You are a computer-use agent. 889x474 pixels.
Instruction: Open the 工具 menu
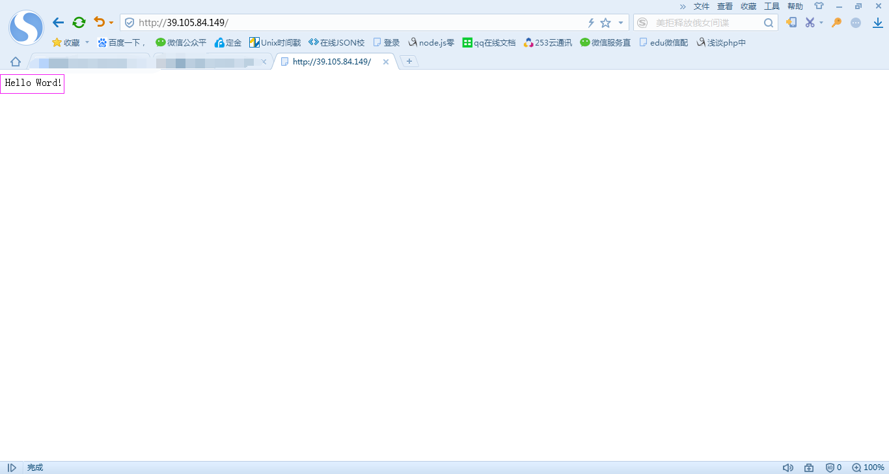click(x=772, y=6)
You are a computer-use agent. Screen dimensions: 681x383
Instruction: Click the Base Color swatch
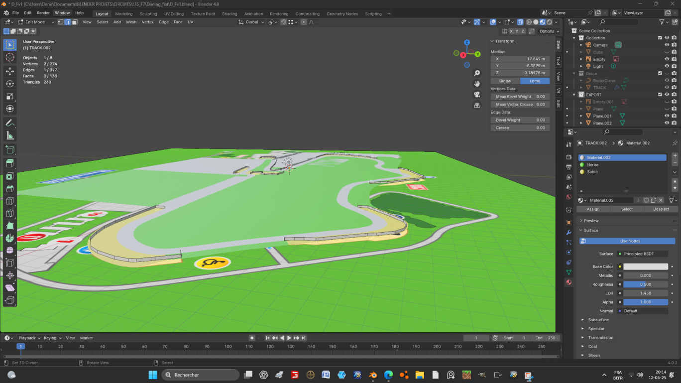645,266
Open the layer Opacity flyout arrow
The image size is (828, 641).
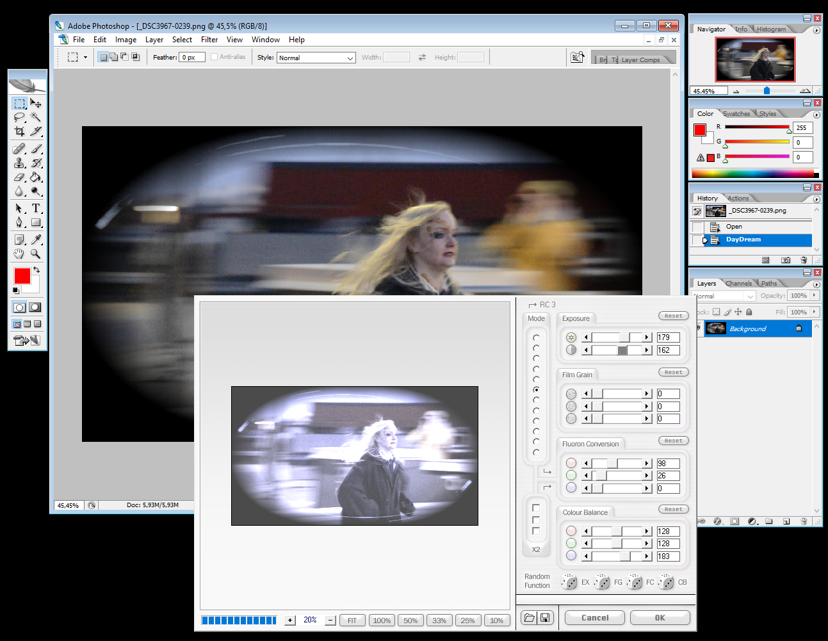click(x=815, y=295)
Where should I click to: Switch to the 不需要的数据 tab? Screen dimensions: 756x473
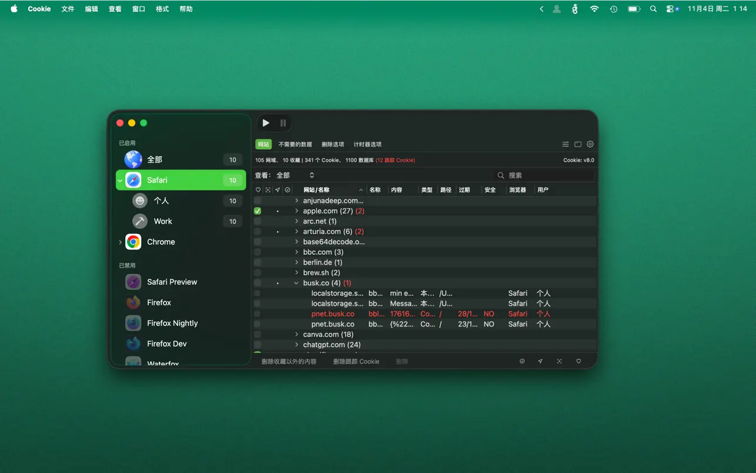coord(295,144)
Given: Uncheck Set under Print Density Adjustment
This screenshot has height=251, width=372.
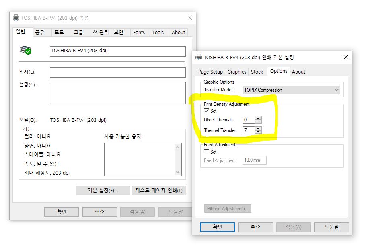Looking at the screenshot, I should click(207, 110).
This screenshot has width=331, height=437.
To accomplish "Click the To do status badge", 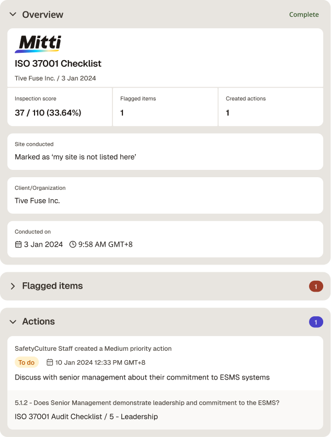I will click(x=27, y=362).
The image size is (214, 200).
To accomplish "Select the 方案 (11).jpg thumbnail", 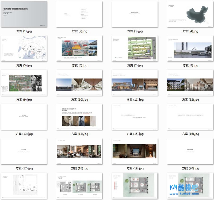I will pos(135,83).
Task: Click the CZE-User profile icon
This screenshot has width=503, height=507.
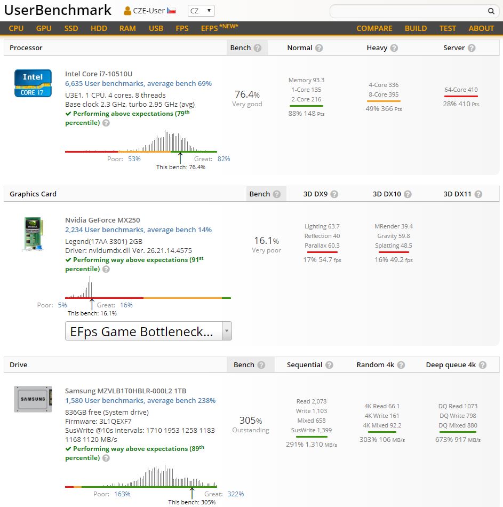Action: 127,11

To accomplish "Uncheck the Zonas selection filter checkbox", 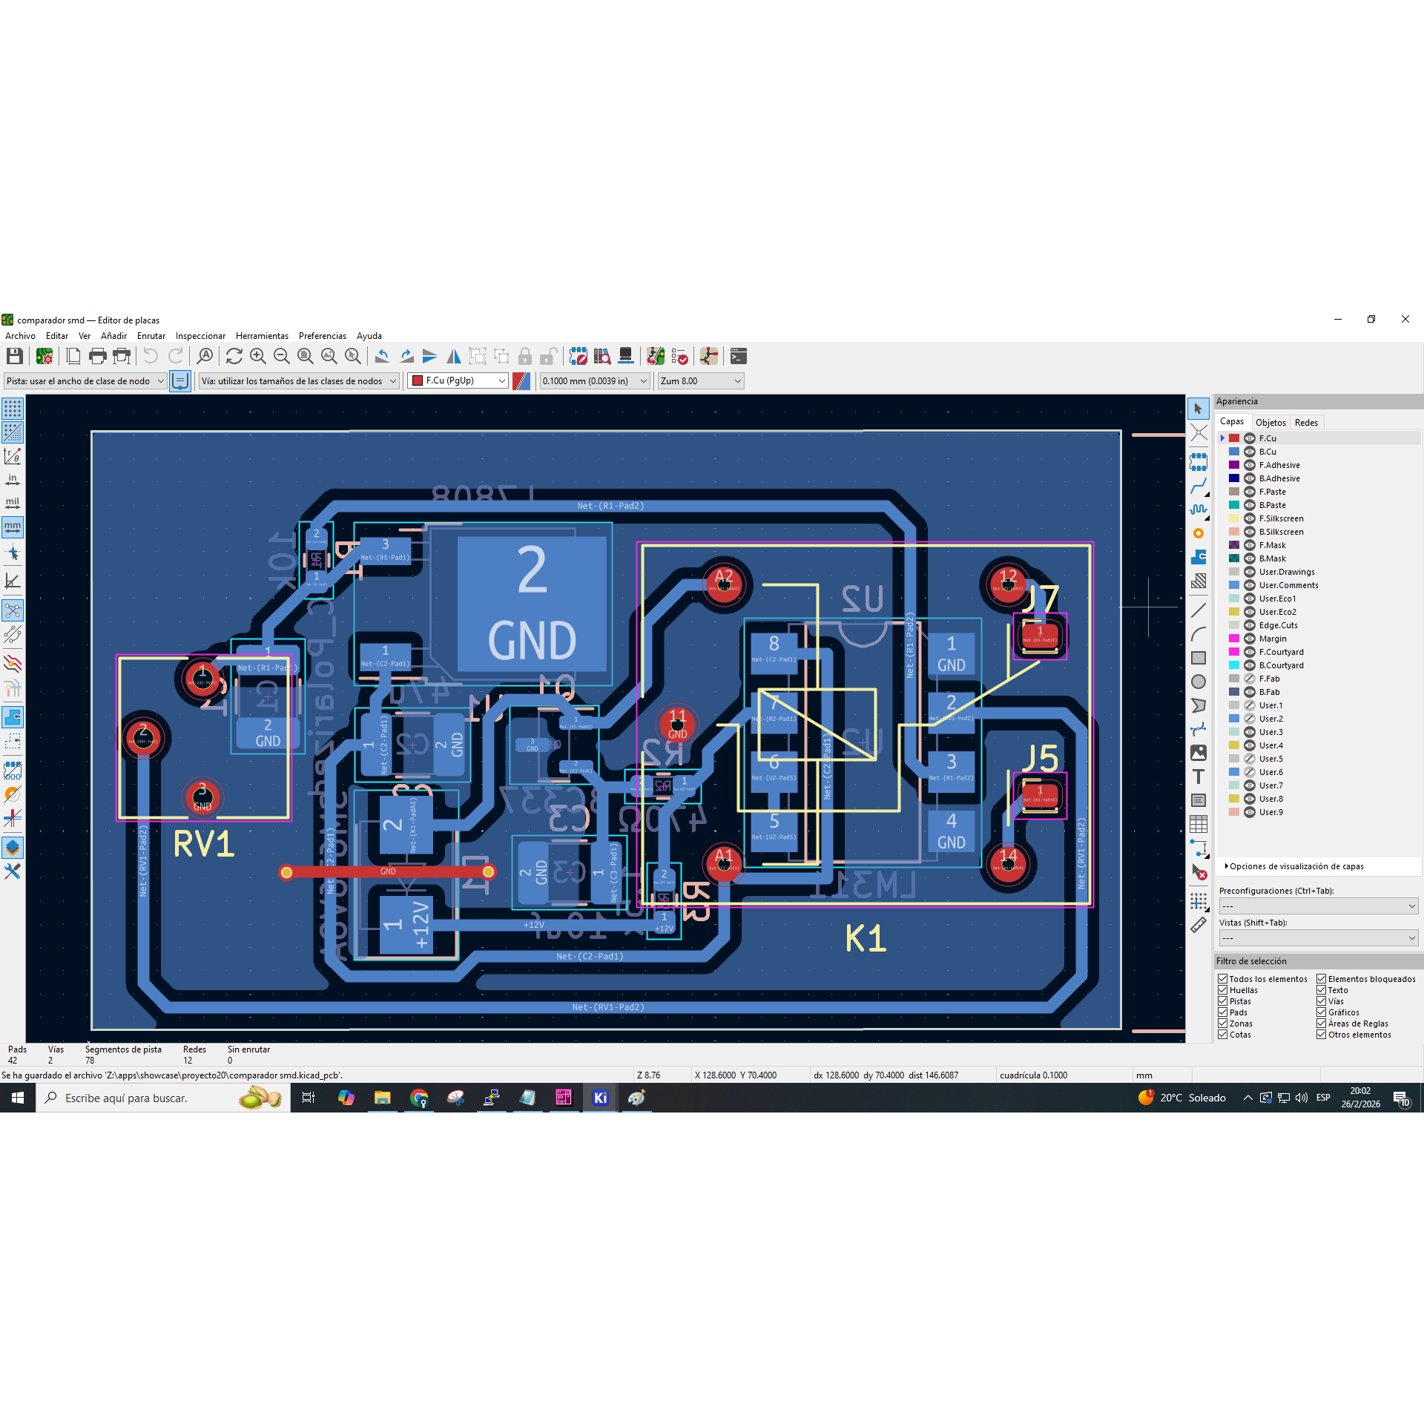I will tap(1223, 1024).
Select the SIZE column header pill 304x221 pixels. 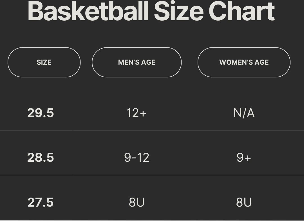(x=44, y=62)
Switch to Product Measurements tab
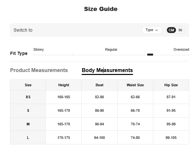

REQUIREMENT:
Pull out each line in the items above that contains the word "agent", and copy those lines in full.

COMPLETE RESPONSE:
You are a computer-use agent. 889x474 pixels.
You are a computer-use agent. Screen dimensions: 681x383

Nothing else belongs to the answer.